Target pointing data
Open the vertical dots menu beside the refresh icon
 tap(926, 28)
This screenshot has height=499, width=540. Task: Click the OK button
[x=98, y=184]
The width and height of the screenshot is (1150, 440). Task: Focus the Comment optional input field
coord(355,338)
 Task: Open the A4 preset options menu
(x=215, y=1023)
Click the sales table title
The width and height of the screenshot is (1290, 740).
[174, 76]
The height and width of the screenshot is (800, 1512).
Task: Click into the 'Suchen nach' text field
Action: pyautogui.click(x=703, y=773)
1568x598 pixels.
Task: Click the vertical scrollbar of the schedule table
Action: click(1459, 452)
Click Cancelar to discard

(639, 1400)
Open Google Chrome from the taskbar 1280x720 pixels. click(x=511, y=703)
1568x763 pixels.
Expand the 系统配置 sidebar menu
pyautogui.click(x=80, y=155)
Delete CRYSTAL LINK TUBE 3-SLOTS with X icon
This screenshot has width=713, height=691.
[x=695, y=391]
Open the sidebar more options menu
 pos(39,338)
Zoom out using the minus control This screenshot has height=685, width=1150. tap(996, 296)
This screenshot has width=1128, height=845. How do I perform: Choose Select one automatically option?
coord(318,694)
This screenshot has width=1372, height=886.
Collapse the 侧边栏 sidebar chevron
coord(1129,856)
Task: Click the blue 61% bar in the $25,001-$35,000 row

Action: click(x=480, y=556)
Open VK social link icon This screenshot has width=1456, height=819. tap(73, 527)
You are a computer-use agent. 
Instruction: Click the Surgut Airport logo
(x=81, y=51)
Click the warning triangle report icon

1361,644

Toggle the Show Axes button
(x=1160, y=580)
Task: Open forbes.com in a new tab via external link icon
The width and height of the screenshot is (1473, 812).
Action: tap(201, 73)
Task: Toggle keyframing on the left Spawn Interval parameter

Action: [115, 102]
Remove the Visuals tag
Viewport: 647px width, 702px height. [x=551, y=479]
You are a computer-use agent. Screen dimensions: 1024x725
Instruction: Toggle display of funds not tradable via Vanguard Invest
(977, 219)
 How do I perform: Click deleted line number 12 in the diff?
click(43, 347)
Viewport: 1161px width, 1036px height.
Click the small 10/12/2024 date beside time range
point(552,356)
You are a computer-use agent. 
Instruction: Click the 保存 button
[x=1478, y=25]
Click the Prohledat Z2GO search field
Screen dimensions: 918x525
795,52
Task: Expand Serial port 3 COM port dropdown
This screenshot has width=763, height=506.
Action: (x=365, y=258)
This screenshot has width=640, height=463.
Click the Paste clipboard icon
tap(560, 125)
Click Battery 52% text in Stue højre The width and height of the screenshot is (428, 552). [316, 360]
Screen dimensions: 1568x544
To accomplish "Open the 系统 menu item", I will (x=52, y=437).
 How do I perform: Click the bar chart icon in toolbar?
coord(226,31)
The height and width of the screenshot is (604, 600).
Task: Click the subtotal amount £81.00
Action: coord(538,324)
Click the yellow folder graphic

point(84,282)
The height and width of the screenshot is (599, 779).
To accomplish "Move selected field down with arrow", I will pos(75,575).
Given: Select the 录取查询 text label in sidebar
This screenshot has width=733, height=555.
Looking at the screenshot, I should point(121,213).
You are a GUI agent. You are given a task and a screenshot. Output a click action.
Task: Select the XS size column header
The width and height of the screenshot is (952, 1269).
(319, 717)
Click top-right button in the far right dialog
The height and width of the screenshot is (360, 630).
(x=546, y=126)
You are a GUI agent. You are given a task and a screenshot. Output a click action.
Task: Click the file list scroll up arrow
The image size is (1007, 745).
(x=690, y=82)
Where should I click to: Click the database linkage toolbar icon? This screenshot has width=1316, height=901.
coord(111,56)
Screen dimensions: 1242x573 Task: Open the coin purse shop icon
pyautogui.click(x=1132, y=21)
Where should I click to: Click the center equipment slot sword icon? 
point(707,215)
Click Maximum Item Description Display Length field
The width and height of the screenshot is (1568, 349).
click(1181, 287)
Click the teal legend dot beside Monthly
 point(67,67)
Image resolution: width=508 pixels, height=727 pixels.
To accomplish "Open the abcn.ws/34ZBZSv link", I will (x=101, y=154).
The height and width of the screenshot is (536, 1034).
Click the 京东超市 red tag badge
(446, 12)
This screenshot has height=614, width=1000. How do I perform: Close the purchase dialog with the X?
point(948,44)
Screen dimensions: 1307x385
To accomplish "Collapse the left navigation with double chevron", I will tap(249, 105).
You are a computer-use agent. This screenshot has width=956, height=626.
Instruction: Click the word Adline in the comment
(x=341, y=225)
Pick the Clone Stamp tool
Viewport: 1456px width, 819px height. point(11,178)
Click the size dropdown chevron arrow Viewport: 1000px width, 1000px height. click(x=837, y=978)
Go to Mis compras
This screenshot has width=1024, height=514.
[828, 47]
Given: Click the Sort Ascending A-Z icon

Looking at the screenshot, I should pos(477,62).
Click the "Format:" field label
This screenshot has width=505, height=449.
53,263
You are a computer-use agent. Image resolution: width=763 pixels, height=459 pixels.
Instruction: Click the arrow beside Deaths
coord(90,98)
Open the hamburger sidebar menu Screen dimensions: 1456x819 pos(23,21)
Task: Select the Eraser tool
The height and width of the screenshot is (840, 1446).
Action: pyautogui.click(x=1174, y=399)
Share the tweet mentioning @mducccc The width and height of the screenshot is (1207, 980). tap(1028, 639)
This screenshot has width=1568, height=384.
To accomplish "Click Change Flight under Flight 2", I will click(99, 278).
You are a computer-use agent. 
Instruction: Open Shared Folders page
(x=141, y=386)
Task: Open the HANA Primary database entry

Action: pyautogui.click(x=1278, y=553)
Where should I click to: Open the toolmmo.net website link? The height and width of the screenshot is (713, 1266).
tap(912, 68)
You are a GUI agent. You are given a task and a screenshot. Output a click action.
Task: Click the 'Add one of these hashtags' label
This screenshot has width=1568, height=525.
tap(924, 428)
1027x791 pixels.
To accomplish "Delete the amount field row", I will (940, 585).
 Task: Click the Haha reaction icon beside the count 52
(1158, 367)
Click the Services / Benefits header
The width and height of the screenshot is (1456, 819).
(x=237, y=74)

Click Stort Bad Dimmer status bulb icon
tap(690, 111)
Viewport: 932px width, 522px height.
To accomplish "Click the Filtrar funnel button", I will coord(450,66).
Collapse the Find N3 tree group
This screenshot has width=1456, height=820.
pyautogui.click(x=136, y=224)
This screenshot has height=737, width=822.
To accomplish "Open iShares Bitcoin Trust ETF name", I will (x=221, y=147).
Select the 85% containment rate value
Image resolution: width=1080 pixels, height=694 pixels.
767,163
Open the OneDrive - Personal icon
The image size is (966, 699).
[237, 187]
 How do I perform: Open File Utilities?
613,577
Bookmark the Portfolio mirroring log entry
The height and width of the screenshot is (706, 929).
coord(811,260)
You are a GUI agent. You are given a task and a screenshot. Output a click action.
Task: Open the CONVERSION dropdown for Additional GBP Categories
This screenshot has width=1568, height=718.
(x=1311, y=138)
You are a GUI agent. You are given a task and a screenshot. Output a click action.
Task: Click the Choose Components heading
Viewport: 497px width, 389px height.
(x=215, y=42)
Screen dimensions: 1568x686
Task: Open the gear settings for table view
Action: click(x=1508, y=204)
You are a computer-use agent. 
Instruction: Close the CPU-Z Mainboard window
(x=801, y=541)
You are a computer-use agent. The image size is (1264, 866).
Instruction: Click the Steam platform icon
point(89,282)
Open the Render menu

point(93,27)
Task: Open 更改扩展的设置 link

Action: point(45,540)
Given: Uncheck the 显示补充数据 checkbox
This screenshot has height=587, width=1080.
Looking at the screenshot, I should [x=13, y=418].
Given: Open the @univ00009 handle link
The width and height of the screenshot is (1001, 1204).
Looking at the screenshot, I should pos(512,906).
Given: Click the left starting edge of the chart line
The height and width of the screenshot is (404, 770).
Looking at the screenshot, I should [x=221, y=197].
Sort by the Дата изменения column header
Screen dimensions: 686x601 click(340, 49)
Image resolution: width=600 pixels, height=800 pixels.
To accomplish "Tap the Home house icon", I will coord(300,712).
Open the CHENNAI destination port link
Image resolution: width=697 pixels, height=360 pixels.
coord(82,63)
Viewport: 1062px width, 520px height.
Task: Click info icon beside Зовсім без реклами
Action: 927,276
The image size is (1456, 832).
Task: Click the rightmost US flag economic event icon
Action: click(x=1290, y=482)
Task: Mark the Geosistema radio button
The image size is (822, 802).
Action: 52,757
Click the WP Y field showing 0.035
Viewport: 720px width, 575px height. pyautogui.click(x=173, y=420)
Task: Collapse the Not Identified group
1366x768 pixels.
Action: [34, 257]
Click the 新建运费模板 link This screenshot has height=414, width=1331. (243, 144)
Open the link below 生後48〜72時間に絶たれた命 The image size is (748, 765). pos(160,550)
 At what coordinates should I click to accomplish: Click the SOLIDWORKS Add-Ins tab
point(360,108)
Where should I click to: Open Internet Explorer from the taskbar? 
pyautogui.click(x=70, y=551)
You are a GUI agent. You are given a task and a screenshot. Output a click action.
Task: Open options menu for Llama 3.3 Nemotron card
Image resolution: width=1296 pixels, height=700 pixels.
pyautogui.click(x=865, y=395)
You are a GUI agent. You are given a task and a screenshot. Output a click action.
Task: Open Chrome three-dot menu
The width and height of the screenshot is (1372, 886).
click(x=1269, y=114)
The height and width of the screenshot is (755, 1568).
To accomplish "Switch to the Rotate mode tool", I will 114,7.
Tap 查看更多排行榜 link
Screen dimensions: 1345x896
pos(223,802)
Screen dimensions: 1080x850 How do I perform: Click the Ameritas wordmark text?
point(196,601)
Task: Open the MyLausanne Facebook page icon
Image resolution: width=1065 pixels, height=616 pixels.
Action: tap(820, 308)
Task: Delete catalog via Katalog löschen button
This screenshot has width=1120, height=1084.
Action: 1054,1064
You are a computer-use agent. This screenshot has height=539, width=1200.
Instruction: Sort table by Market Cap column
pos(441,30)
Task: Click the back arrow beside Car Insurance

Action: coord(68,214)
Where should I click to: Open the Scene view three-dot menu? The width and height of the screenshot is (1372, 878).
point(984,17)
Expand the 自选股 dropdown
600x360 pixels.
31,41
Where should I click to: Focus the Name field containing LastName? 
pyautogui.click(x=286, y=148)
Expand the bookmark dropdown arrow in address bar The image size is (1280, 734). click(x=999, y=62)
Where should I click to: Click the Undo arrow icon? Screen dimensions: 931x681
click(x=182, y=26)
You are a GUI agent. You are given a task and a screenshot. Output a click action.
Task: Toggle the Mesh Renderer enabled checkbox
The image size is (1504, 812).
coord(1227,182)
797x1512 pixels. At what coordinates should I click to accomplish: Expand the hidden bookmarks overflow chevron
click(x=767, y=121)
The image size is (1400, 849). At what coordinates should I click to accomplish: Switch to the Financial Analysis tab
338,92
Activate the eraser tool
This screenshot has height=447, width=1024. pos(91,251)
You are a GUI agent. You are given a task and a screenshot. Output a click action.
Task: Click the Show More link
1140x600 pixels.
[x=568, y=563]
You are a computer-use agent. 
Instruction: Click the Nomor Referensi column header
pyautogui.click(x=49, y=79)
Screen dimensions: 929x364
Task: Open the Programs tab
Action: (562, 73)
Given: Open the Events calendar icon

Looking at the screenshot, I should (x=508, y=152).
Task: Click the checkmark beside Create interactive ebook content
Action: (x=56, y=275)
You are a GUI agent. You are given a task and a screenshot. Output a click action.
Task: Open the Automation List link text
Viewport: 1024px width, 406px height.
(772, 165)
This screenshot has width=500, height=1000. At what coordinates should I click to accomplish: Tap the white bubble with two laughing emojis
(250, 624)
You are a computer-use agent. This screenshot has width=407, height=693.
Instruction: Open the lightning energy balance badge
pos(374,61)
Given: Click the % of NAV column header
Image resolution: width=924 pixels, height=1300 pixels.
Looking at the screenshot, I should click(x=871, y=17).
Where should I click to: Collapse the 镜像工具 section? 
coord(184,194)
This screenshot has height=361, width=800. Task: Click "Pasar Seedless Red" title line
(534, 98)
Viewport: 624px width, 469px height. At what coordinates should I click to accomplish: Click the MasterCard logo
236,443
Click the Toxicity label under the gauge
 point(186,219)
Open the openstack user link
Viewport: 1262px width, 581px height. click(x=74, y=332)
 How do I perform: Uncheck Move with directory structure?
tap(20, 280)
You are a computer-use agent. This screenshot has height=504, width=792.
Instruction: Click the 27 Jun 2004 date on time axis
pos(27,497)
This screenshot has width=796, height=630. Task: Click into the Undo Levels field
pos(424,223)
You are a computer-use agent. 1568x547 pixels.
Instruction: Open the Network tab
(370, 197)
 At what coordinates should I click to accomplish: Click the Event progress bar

→ **Problem details**: Please reproduce, word for word, the lines of the data running from the line holding "Where should I click to: Focus" through the line holding "Action: (x=56, y=275)", inclusive.

→ **Response to the exercise**:
Where should I click to: Focus the Name field containing LastName? 
pyautogui.click(x=286, y=148)
Expand the bookmark dropdown arrow in address bar The image size is (1280, 734). click(x=999, y=62)
Where should I click to: Click the Undo arrow icon? Screen dimensions: 931x681
click(x=182, y=26)
You are a GUI agent. You are given a task and a screenshot. Output a click action.
Task: Toggle the Mesh Renderer enabled checkbox
The image size is (1504, 812).
coord(1227,182)
797x1512 pixels. At what coordinates should I click to accomplish: Expand the hidden bookmarks overflow chevron
click(x=767, y=121)
The image size is (1400, 849). At what coordinates should I click to accomplish: Switch to the Financial Analysis tab
338,92
Activate the eraser tool
This screenshot has height=447, width=1024. pos(91,251)
You are a GUI agent. You are given a task and a screenshot. Output a click action.
Task: Click the Show More link
1140x600 pixels.
[x=568, y=563]
You are a computer-use agent. 
Instruction: Click the Nomor Referensi column header
pyautogui.click(x=49, y=79)
Screen dimensions: 929x364
Task: Open the Programs tab
Action: (562, 73)
Given: Open the Events calendar icon

Looking at the screenshot, I should (x=508, y=152).
Task: Click the checkmark beside Create interactive ebook content
Action: (x=56, y=275)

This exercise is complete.